* **Work to complete**: What you return should match the data below exactly, with no pictures in it.
(Records begins)
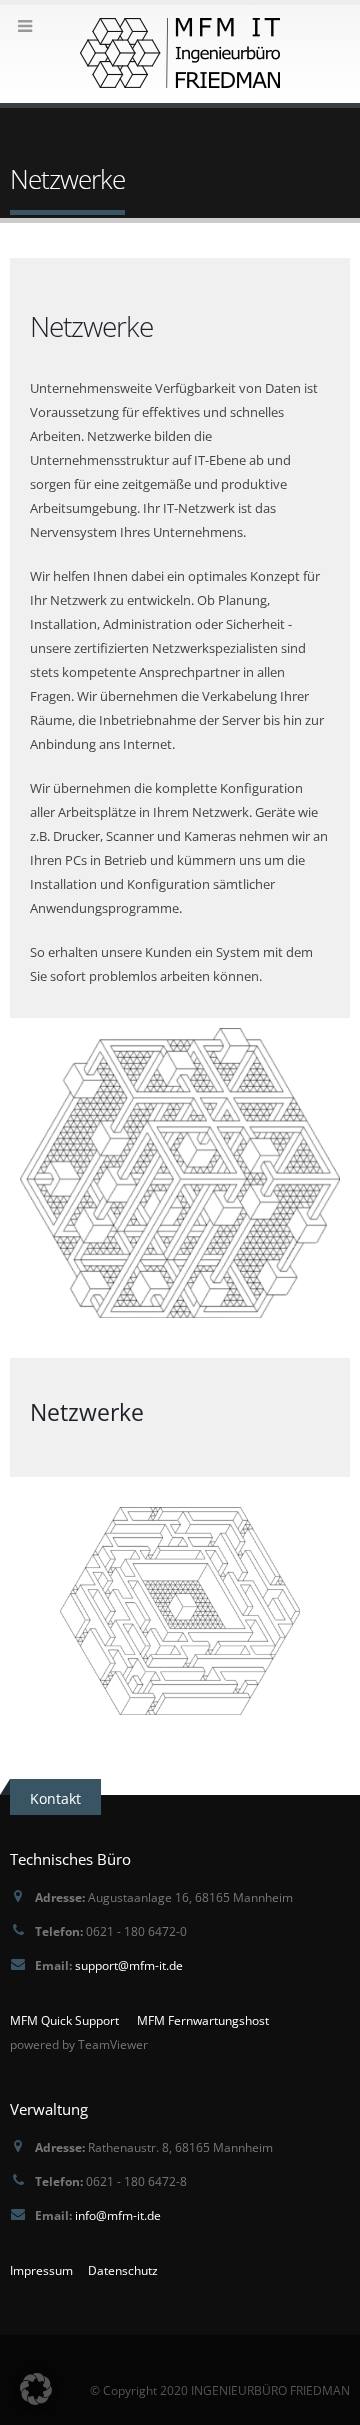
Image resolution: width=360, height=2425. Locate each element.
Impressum (41, 2270)
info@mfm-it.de (118, 2215)
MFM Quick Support (64, 2020)
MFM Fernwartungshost (203, 2020)
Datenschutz (123, 2270)
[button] (36, 2389)
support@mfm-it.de (129, 1965)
(Records ends)
* **Solution**:
Image resolution: width=360, height=2425. Locate each element.
Impressum (41, 2270)
info@mfm-it.de (118, 2215)
MFM Quick Support (64, 2020)
MFM Fernwartungshost (203, 2020)
Datenschutz (123, 2270)
[button] (36, 2389)
support@mfm-it.de (129, 1965)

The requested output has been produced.